> Material for this task:

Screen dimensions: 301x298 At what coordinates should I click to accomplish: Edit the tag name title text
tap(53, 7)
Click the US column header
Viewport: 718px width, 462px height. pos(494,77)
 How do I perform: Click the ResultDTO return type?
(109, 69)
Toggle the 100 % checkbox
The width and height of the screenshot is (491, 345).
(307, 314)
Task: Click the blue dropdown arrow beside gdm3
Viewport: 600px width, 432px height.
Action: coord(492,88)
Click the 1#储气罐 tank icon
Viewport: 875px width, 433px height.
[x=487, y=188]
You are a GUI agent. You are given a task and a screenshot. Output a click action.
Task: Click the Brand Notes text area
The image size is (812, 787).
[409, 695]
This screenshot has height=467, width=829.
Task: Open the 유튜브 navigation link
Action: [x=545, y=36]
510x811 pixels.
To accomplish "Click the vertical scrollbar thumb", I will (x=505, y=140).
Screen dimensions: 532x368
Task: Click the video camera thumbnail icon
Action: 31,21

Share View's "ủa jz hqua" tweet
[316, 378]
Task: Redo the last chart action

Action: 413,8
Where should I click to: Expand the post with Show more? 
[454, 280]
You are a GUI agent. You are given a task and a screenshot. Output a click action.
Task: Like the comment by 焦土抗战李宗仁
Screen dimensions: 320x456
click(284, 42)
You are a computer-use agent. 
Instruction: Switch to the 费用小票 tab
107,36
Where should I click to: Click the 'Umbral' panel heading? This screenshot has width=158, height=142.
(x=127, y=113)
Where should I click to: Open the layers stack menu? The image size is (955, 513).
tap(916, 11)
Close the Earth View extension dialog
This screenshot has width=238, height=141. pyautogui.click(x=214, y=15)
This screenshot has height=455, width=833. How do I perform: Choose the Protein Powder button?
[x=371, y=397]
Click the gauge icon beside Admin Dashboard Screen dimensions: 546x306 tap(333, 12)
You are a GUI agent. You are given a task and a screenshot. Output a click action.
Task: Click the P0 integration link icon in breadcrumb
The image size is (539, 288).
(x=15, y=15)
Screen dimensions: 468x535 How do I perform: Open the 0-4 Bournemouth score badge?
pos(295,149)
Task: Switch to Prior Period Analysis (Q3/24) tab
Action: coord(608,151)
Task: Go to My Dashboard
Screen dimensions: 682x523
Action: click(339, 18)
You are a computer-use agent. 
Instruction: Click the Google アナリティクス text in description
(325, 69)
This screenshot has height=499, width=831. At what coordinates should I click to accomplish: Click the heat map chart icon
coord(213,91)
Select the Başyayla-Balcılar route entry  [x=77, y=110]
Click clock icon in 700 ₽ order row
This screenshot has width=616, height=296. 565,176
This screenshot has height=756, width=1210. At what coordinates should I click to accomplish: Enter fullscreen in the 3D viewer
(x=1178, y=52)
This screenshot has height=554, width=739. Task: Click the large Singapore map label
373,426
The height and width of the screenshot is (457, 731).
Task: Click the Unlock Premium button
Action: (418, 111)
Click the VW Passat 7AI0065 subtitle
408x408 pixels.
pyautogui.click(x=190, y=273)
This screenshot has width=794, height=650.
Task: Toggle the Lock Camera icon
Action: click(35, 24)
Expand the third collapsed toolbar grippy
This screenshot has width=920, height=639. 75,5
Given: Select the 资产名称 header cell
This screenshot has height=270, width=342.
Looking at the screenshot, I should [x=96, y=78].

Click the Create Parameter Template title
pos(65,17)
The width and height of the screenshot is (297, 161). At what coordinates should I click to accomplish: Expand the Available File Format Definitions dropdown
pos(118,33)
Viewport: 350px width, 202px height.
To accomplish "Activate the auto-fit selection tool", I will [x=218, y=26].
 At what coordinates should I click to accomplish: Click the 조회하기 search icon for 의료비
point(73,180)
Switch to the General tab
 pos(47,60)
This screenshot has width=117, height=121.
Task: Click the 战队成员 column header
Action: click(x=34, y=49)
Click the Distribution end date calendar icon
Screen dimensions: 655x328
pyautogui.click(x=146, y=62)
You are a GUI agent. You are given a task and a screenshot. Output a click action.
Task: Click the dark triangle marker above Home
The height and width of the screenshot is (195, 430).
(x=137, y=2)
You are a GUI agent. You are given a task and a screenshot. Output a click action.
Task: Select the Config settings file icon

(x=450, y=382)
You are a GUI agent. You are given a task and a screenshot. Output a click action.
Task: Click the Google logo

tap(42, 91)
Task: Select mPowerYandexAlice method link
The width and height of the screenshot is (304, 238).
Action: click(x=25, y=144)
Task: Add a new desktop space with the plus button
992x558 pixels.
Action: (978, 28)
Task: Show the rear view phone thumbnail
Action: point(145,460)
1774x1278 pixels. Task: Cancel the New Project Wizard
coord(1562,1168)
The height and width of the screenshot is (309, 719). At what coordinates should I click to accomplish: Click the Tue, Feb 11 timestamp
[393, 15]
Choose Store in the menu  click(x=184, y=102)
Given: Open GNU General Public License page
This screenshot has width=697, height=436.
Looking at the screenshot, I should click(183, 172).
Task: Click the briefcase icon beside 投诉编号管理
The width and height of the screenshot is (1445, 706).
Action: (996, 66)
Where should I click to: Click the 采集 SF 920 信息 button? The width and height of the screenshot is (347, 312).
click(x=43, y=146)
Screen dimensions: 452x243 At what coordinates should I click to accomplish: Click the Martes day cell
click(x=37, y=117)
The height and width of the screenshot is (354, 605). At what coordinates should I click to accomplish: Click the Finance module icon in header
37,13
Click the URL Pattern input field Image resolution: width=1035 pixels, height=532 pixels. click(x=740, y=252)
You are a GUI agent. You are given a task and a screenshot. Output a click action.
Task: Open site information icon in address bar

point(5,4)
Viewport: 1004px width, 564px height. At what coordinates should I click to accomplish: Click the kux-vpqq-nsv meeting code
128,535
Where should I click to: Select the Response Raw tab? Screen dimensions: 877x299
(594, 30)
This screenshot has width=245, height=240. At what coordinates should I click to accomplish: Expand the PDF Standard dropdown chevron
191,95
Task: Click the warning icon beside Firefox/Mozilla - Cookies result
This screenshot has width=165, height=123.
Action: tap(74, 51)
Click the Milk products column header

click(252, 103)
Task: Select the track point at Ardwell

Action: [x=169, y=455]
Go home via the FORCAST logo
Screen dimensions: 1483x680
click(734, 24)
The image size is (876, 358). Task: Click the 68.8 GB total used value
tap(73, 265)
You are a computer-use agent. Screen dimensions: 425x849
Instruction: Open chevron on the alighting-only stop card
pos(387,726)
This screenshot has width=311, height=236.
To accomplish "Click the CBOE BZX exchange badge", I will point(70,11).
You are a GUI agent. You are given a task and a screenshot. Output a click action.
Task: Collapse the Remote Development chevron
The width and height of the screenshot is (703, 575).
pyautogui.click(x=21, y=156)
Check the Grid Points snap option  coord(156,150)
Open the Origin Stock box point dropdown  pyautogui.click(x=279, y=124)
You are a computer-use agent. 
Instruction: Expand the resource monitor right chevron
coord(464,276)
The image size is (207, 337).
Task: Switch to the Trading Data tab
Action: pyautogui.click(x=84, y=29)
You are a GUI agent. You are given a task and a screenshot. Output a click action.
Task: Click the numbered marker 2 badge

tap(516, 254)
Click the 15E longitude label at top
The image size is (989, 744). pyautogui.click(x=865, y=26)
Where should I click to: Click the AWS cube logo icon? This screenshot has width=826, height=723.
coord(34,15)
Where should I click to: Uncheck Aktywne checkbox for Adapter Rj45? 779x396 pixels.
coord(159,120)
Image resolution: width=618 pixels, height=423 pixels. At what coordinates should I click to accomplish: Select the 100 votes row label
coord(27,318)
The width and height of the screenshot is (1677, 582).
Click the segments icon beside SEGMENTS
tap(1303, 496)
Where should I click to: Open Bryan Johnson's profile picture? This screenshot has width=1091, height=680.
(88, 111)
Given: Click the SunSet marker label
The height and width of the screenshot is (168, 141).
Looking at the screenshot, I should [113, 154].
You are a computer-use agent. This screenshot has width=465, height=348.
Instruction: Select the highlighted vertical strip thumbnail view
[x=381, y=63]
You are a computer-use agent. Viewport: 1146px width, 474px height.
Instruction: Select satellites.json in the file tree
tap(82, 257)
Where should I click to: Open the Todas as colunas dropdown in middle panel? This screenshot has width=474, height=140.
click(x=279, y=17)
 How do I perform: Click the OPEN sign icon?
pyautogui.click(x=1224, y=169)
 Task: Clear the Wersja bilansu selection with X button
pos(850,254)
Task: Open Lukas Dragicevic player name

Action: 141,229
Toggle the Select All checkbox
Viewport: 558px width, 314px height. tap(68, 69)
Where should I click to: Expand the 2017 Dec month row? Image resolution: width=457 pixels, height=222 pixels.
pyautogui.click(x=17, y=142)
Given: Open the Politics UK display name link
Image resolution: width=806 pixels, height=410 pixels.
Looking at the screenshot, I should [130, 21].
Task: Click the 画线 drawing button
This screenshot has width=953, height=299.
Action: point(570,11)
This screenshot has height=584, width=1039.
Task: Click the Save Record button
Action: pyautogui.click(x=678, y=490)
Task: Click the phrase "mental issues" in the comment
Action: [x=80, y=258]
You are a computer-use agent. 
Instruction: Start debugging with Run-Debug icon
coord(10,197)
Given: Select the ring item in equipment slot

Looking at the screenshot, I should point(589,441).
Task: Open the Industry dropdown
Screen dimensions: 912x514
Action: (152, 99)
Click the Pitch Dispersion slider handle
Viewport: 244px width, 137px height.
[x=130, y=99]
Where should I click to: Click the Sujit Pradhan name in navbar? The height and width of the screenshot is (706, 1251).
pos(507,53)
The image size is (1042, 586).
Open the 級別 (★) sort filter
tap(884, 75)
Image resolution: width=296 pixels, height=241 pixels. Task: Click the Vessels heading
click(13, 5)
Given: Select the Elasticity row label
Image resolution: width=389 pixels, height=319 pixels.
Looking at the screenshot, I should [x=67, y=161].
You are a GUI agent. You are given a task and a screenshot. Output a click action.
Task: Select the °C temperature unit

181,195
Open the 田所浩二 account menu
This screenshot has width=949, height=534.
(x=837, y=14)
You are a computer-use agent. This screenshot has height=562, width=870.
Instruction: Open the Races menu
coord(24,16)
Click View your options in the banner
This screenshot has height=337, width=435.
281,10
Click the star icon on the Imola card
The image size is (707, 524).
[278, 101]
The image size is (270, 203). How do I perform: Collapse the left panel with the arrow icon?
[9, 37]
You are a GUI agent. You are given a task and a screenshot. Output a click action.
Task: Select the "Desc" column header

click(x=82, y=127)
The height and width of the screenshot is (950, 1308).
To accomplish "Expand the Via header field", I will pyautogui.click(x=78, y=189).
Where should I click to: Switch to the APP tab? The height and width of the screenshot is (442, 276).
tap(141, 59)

> Problem:
Repeat, word for word, the lines above between the line holding "Task: Click the dark" and the line holding "Given: Open GNU General Public License page", inclusive; omit everything else.

> Answer box:
Task: Click the dark triangle marker above Home
The height and width of the screenshot is (195, 430).
(x=137, y=2)
You are a GUI agent. You are given a task and a screenshot. Output a click action.
Task: Select the Config settings file icon

(x=450, y=382)
You are a GUI agent. You are given a task and a screenshot. Output a click action.
Task: Click the Google logo

tap(42, 91)
Task: Select mPowerYandexAlice method link
The width and height of the screenshot is (304, 238).
Action: click(x=25, y=144)
Task: Add a new desktop space with the plus button
992x558 pixels.
Action: (978, 28)
Task: Show the rear view phone thumbnail
Action: point(145,460)
1774x1278 pixels. Task: Cancel the New Project Wizard
coord(1562,1168)
The height and width of the screenshot is (309, 719). At what coordinates should I click to accomplish: Click the Tue, Feb 11 timestamp
[393, 15]
Choose Store in the menu  click(x=184, y=102)
Given: Open GNU General Public License page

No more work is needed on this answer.